_Source text_.
+++

How AI-Enabled Adversaries Are Breaking the Threat Intel Playbook
The cybersecurity landscape is undergoing another seismic shift — one driven not just by AI-enabled attackers but by a structural imbalance in how defenders and adversaries innovate. John Watters traces the evolution of modern cyber intelligence from its earliest days to the new era of AI-accelerated attacks, showing how past lessons are repeating themselves at higher velocity and greater scale.
Watters recounts the origins of cyber intelligence as a discipline, beginning with early efforts to responsibly disclose zero-day vulnerabilities and build global visibility into nation-state activity. Those initiatives helped create today’s intelligence ecosystem — one that now faces its own inflection point. Traditional models rely on latency and reuse: adversaries reusing known tools and techniques, and defenders having enough time to detect, analyze, and distribute countermeasures. AI breaks both assumptions.

+++

(Collected data entries)
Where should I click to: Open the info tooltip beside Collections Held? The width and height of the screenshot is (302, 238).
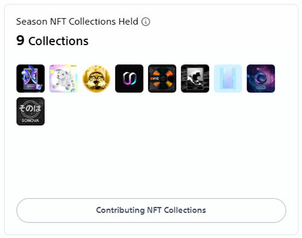point(146,22)
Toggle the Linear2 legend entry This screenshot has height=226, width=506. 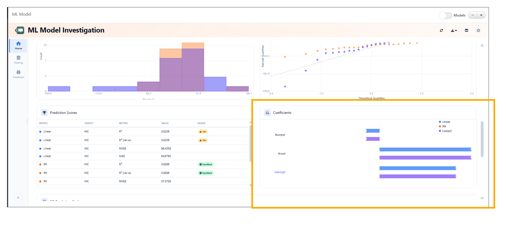(447, 131)
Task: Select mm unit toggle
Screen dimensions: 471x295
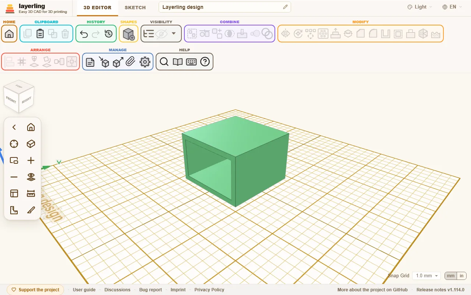Action: click(451, 276)
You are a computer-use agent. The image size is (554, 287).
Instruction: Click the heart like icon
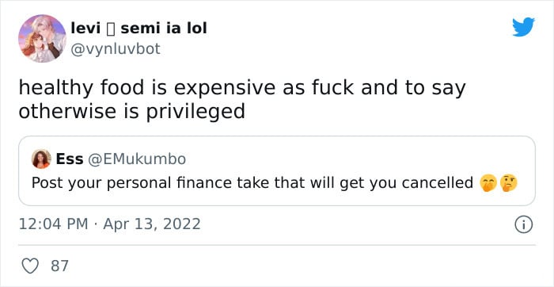tap(30, 266)
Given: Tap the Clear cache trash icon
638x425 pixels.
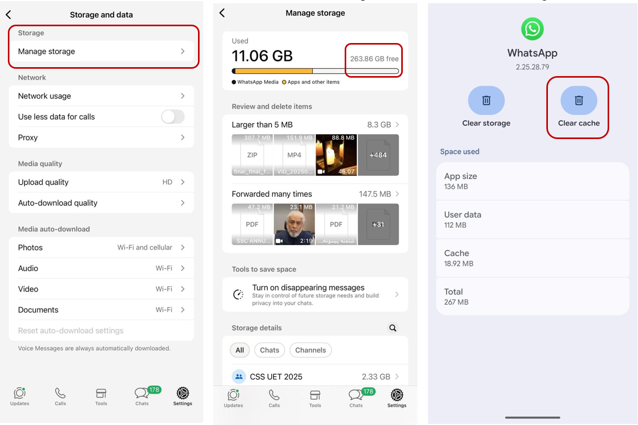Looking at the screenshot, I should (578, 100).
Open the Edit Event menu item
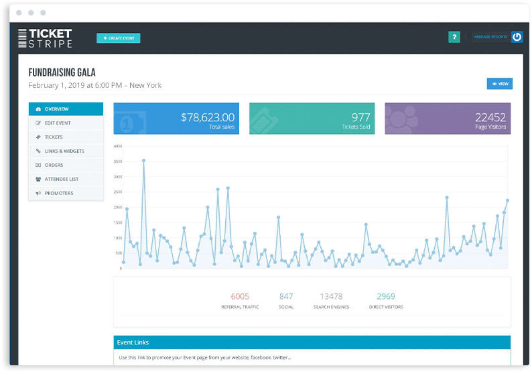This screenshot has width=532, height=372. pos(66,123)
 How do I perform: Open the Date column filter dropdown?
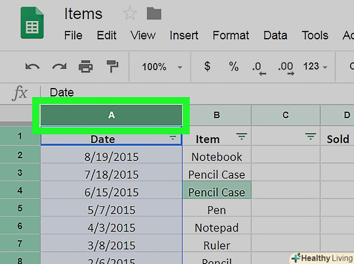173,138
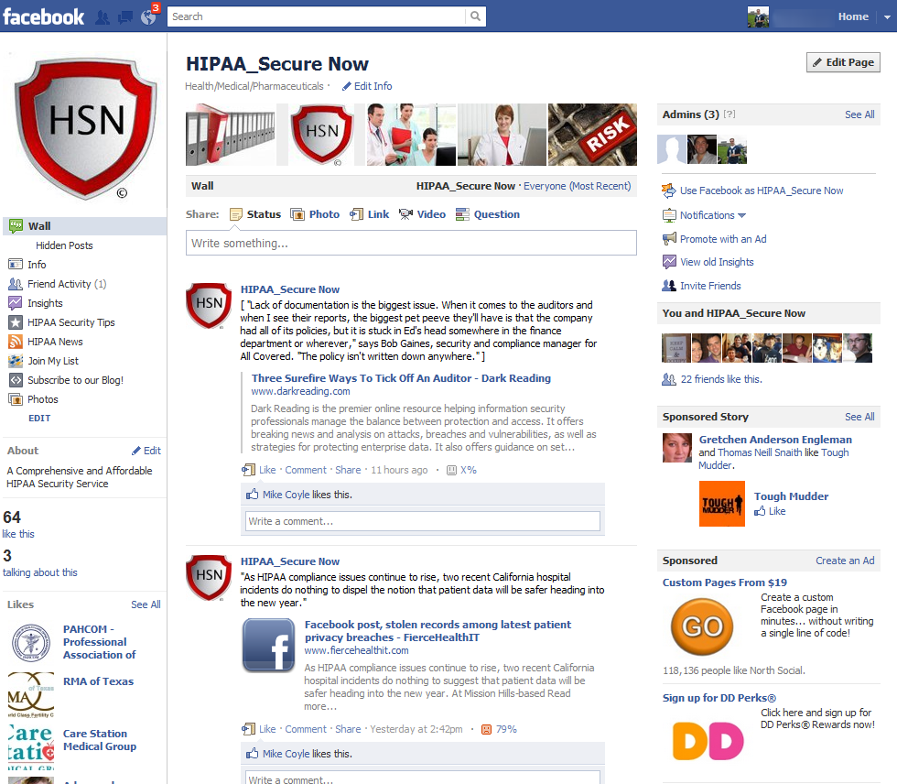Image resolution: width=897 pixels, height=784 pixels.
Task: Open Insights in the left sidebar
Action: pyautogui.click(x=45, y=303)
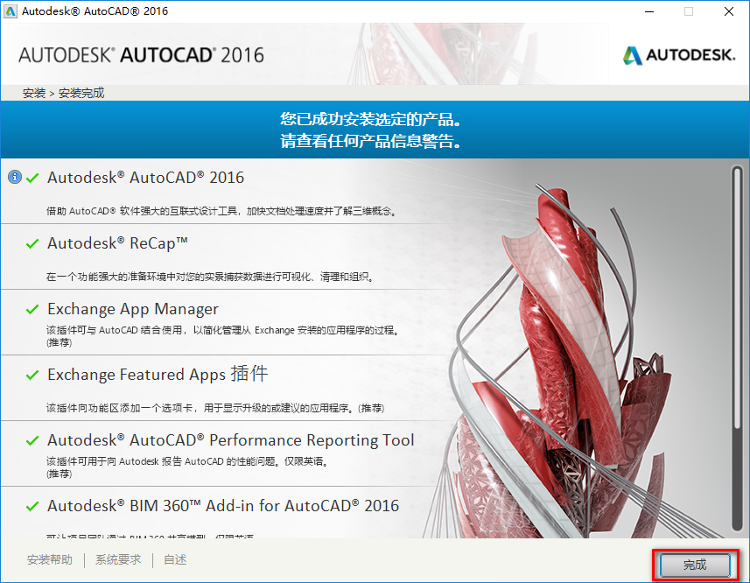Open the 系统要求 link
750x583 pixels.
(x=117, y=559)
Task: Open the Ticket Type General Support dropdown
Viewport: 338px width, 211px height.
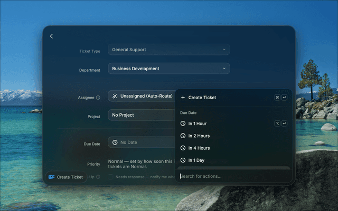Action: coord(169,50)
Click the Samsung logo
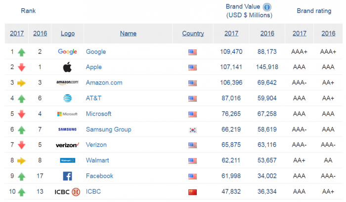 tap(67, 129)
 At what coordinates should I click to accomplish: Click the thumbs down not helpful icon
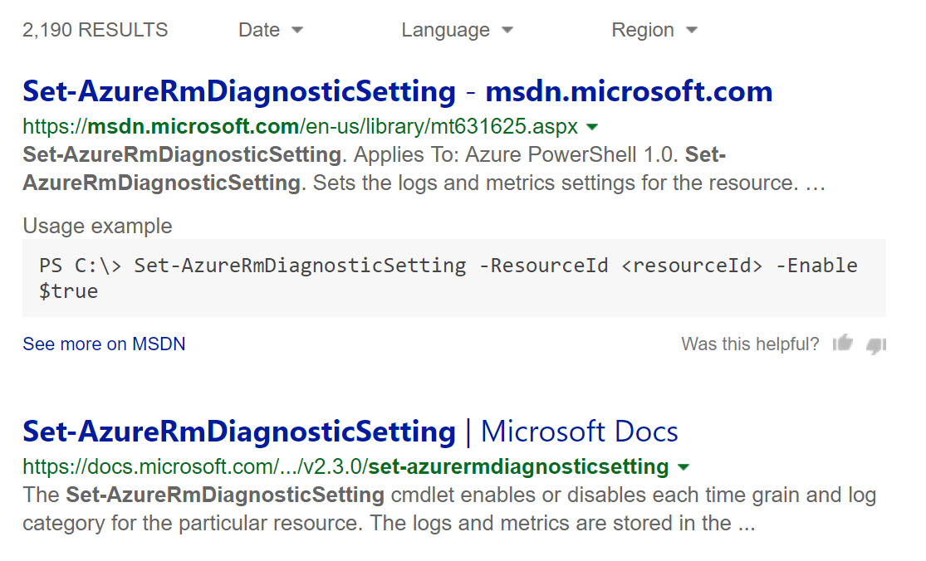pos(875,344)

+++

Extend the article about AI-enabled adversaries and the threat intel playbook, picking up right after its final sentence. The data entries are separate material, unrelated to the article.

Attackers are already using LLMs to automate reconnaissance, generate target-specific exploits, and rapidly tailor operations to individual organizations. That shift enables “customization at scale,” allowing threat actors to treat every target as patient zero. Meanwhile, defenders still operate within organizational, budgetary, and governance constraints that slow adoption of new countermeasures.
Watters argues that defenders must rethink their operational posture, including supplementing traditional defensive layers with agile, special-operations-style teams capable of countering targeted threat activity in real time. He also underscores a broader industry reality: CISOs can no longer talk in terms of tools but must communicate in terms of risk, economics, and measurable exposure reduction.